[Task details]
The first line of the entries and each line after it, through the one that contains "You are a computer-use", are to be duplicated exactly; no picture belongs in the copy.

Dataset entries
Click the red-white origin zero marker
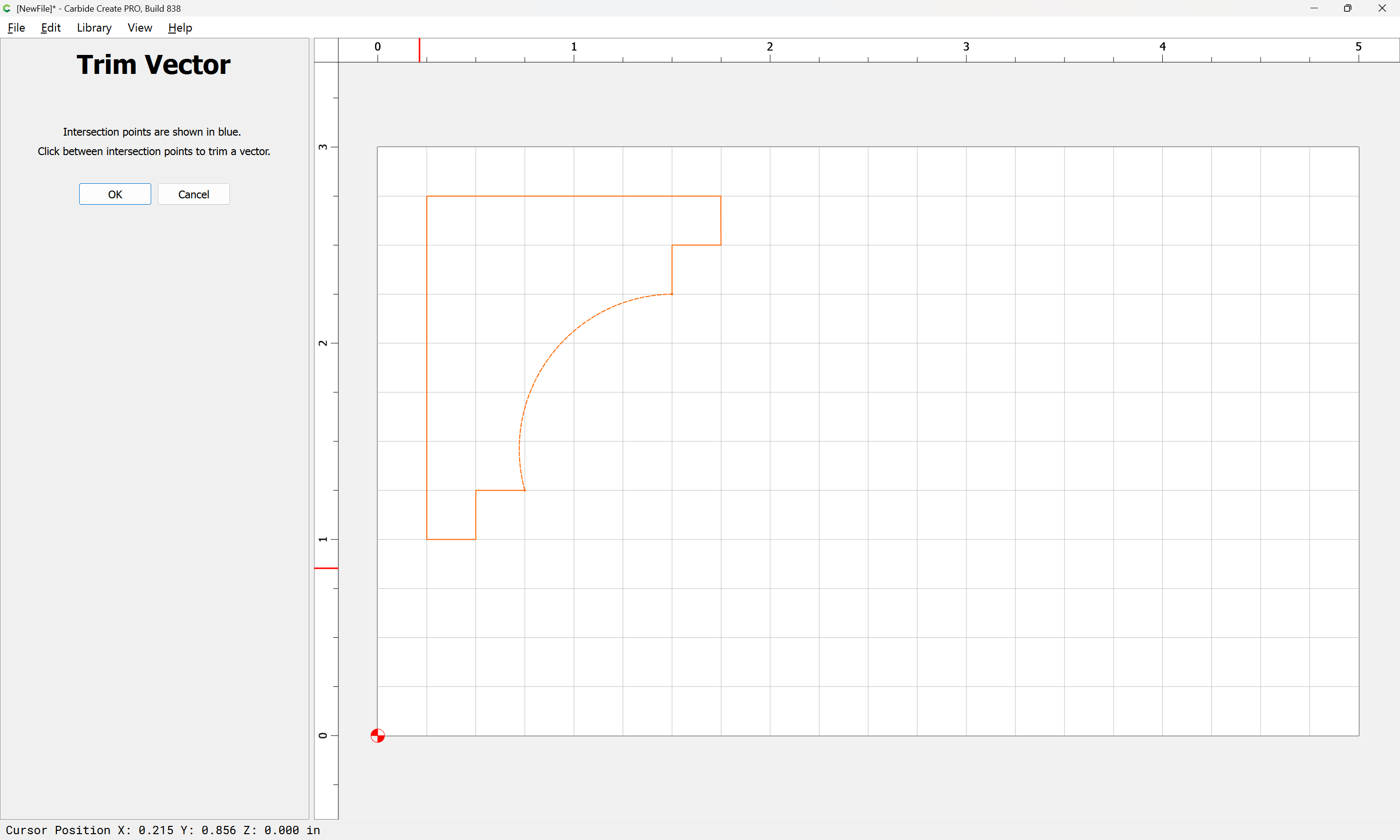 coord(377,735)
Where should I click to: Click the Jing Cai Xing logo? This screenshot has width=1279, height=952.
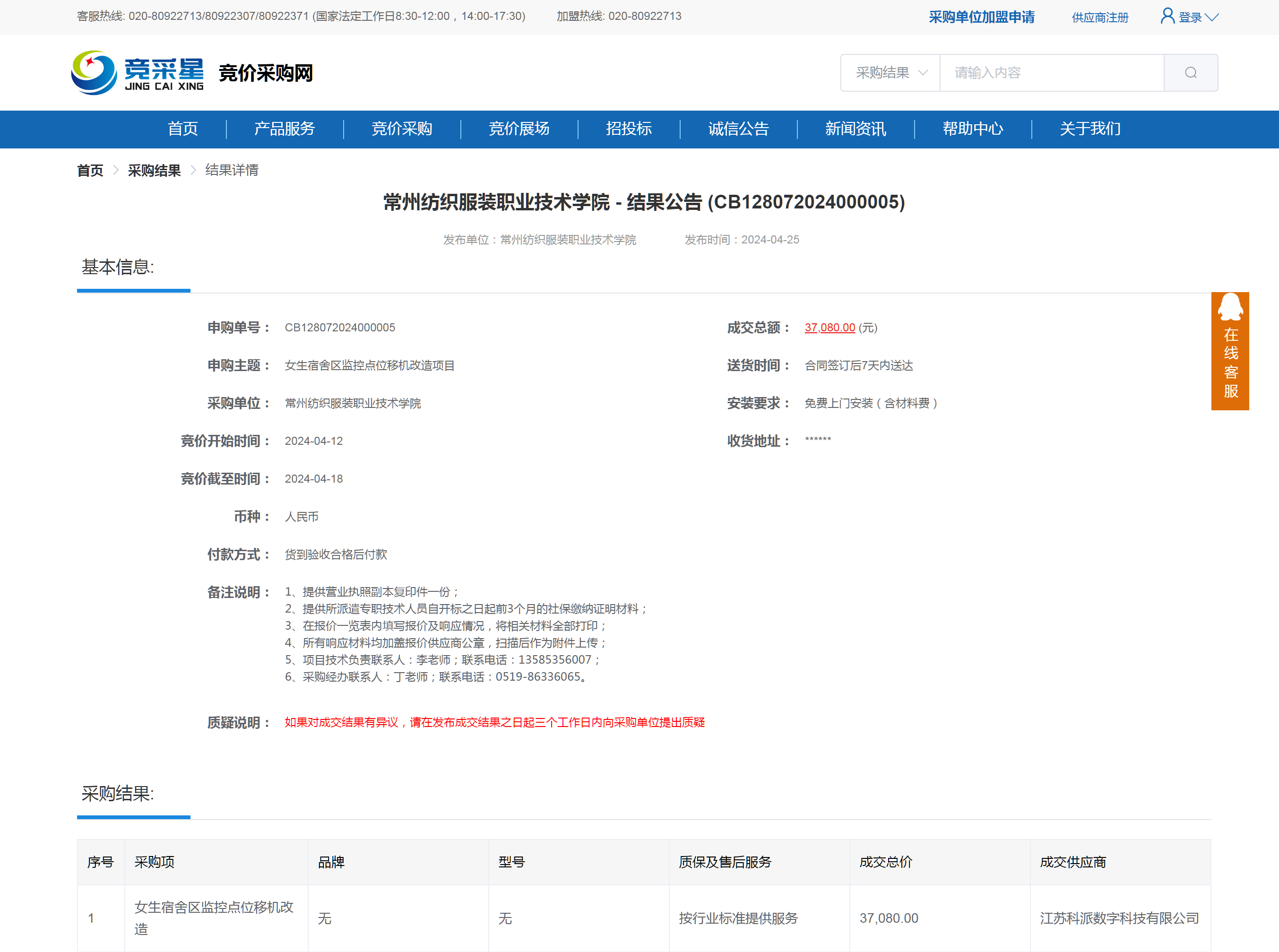[x=137, y=73]
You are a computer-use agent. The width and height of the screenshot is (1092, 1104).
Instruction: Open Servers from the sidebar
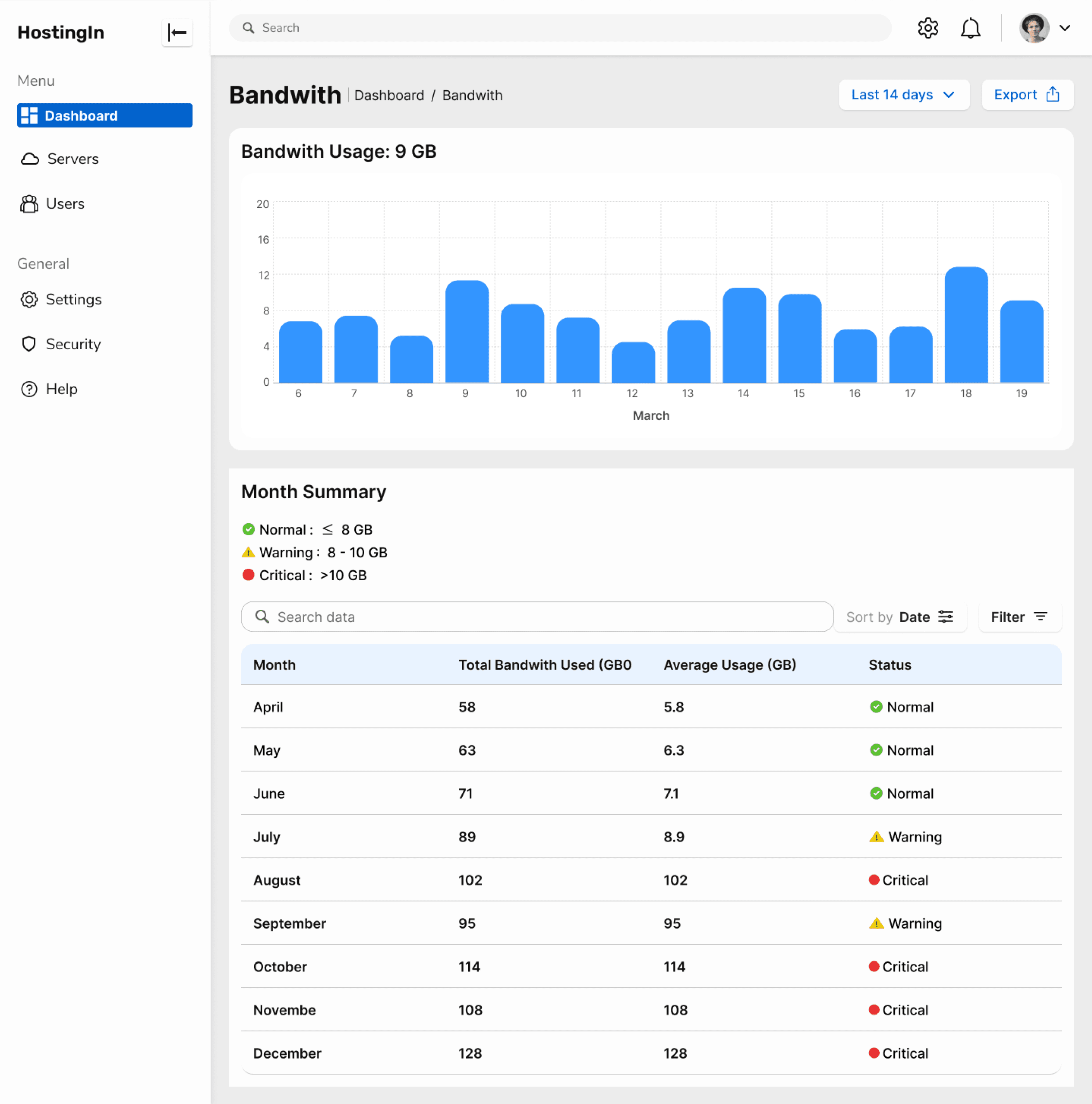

[Result of this exercise]
Click the red-white origin zero marker
 coord(377,735)
Where should I click to: Click the Jing Cai Xing logo? This screenshot has width=1279, height=952.
[x=137, y=73]
You are a computer-use agent. The width and height of the screenshot is (1092, 1104).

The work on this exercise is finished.